MysqlMysql Problem Overview
How can I select the row with the highest ID in MySQL? This is my current code:
SELECT * FROM permlog WHERE max(id)
Errors come up, can someone help me?
Mysql Solutions
Solution 1 - Mysql
SELECT * FROM permlog ORDER BY id DESC LIMIT 0, 1
Solution 2 - Mysql
if it's just the highest ID you want. and ID is unique/auto_increment:
SELECT MAX(ID) FROM tablename
Solution 3 - Mysql
For MySQL:
SELECT *
FROM permlog
ORDER BY id DESC
LIMIT 1
You want to sort the rows from highest to lowest id
, hence the ORDER BY id DESC
. Then you just want the first one so LIMIT 1
:
> The LIMIT clause can be used to constrain the number of rows returned by the SELECT statement.
> [...]
> With one argument, the value specifies the number of rows to return from the beginning of the result set
Solution 4 - Mysql
SELECT *
FROM permlog
WHERE id = ( SELECT MAX(id) FROM permlog ) ;
This would return all rows with highest id
, in case id
column is not constrained to be unique.
Solution 5 - Mysql
SELECT MAX(id) FROM TABLENAME
This identifies the largest id and returns the value
Solution 6 - Mysql
SELECT MAX(ID) FROM tablename LIMIT 1
Use this query to find the highest ID in the MySQL table.
Solution 7 - Mysql
Suppose you have mulitple record for same date or leave_type but different id and you want the maximum no of id for same date or leave_type as i also sucked with this issue, so Yes you can do it with the following query:
select * from tabel_name where employee_no='123' and id=(
select max(id) from table_name where employee_no='123' and leave_type='5'
)
Solution 8 - Mysql
This is the only proposed method who actually selects the whole row, not only the max(id) field.

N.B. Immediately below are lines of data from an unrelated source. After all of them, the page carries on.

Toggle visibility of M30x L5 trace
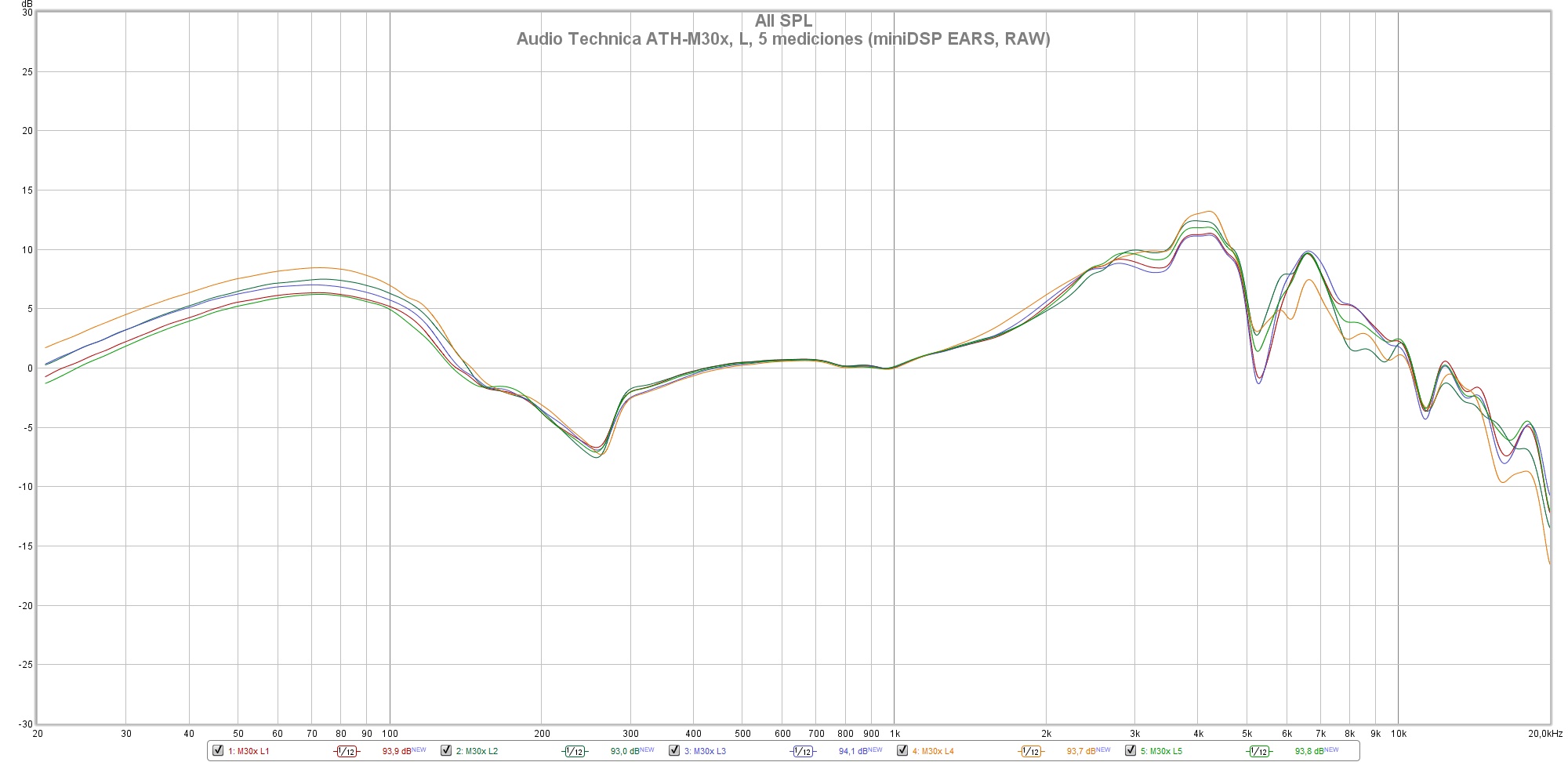coord(1131,750)
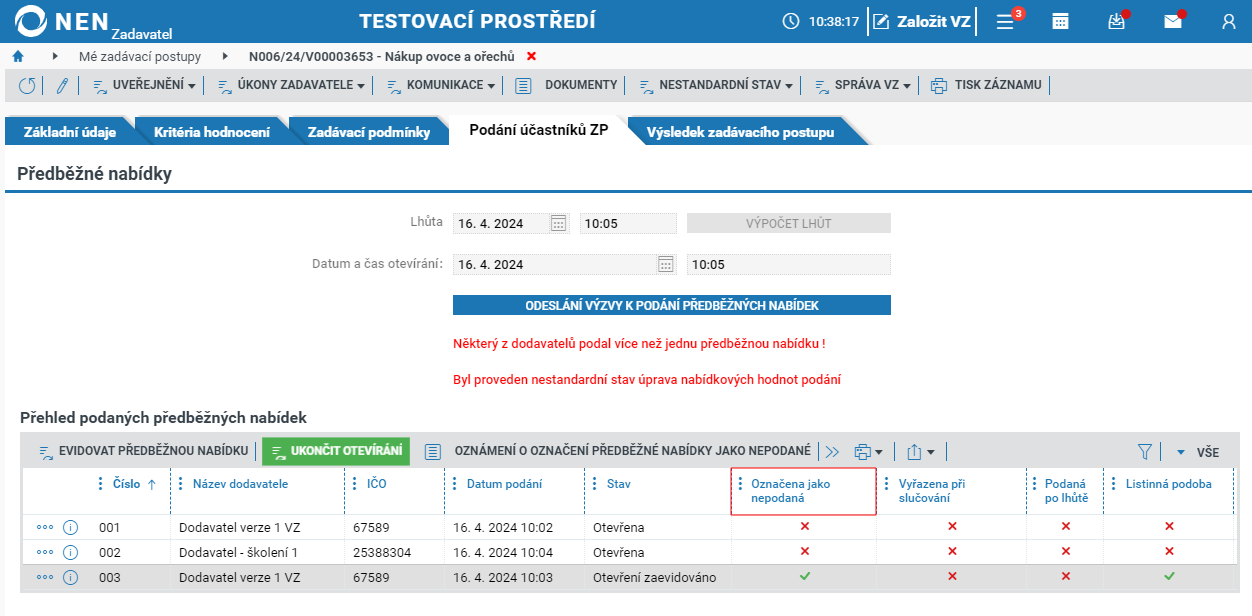The width and height of the screenshot is (1252, 616).
Task: Open calendar picker for Lhůta date
Action: 559,223
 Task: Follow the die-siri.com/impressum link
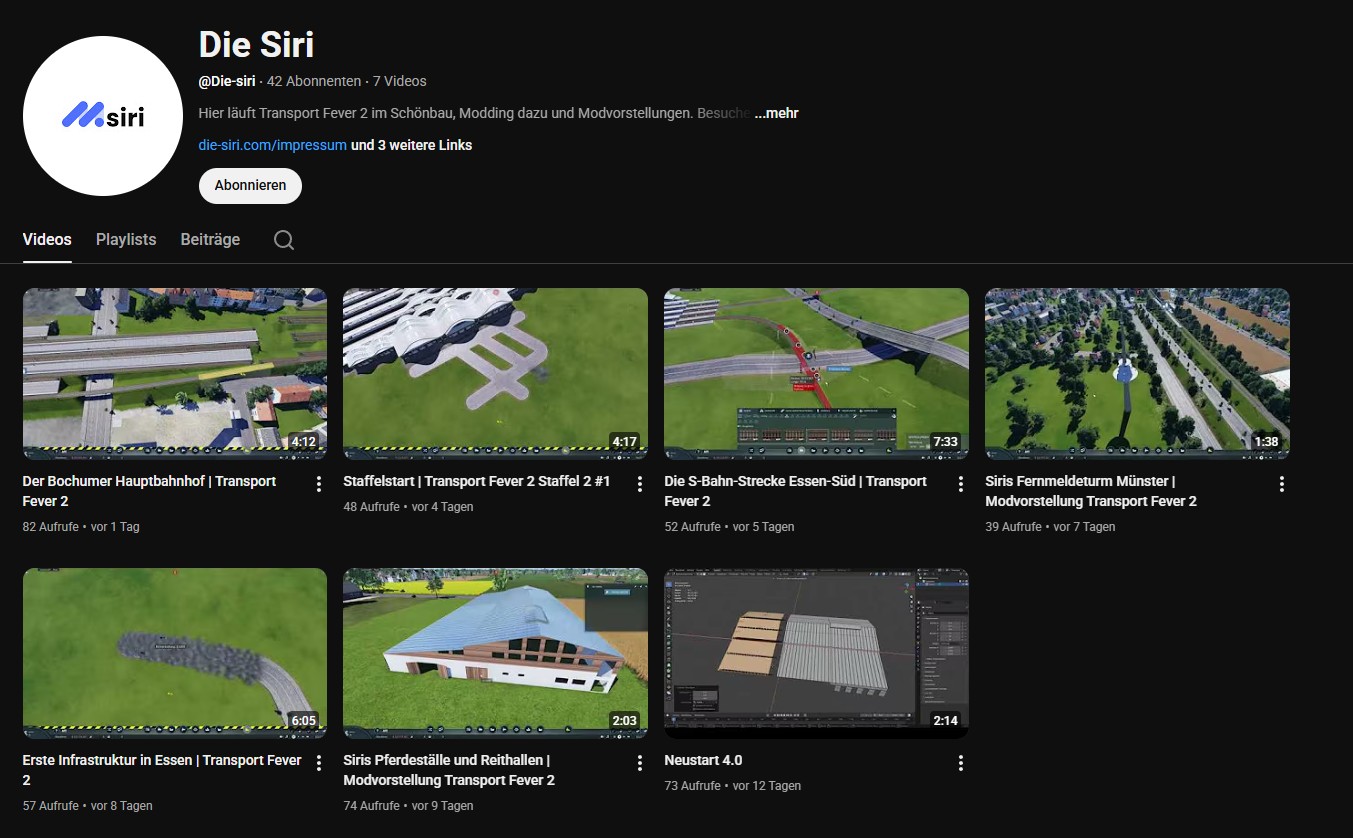272,145
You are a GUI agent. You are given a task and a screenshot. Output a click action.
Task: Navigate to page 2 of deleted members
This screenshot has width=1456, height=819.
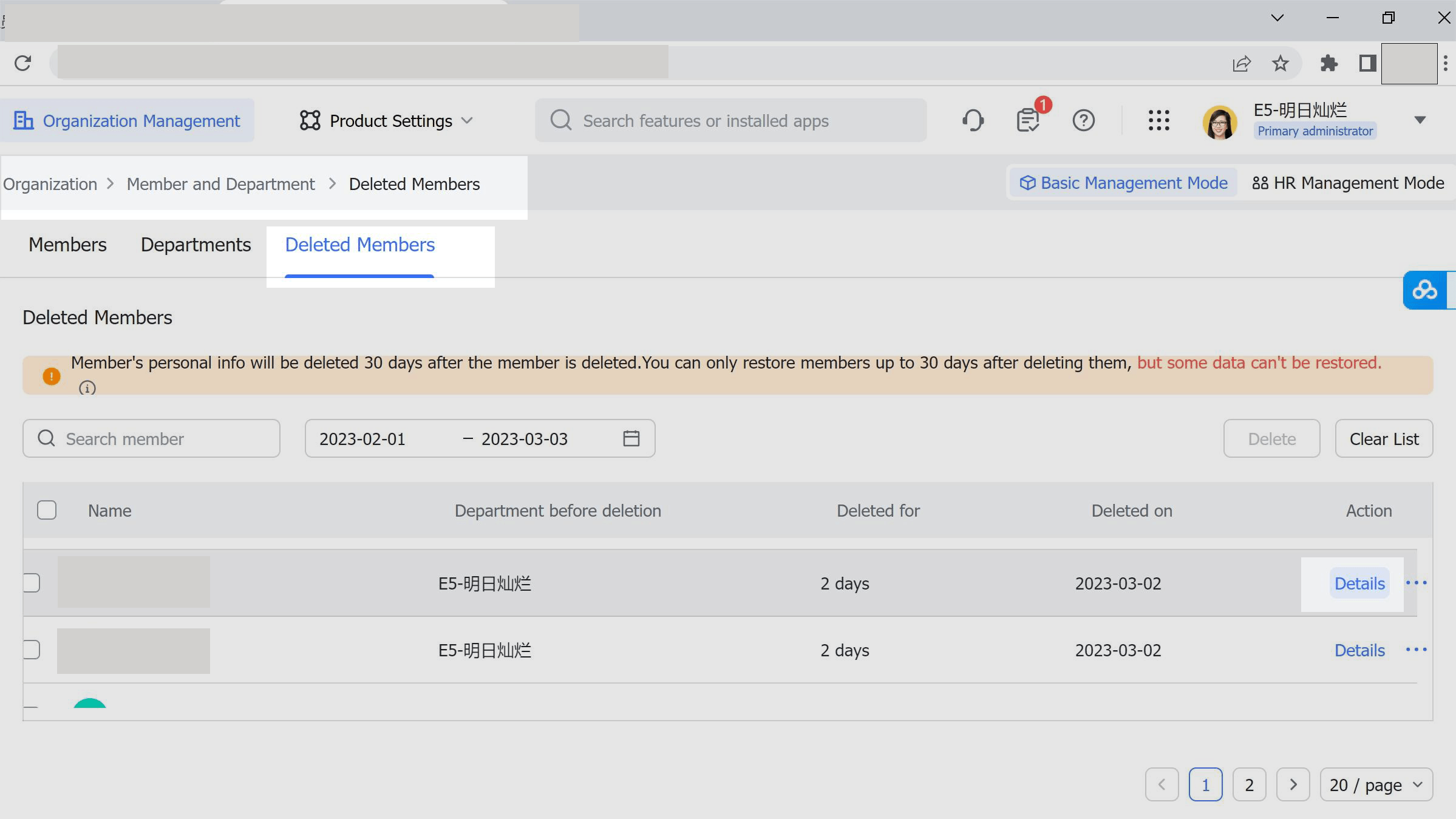pos(1249,785)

It uses a subquery
SELECT * FROM permlog WHERE id = ( SELECT MAX( id ) FROM permlog )
Solution 9 - Mysql
SELECT * FROM `permlog` as one
RIGHT JOIN (SELECT MAX(id) as max_id FROM `permlog`) as two
ON one.id = two.max_id
Solution 10 - Mysql
Since both SELECT MAX(id) FROM table
and SELECT id FROM table ORDER BY id DESC LIMIT 0,1
fulfill the goal, the interesting part is, which performs better.
SELECT MAX(id) FROM table
: 152ms
SELECT id FROM table ORDER BY id DESC LIMIT 0,1
: 25ms
(InnoDB-table with 55M rows on MySQL 8.0, 10 runs, average result)
Of course thats not representive, but gives an idea, that the ORDER BY method performs significantly better.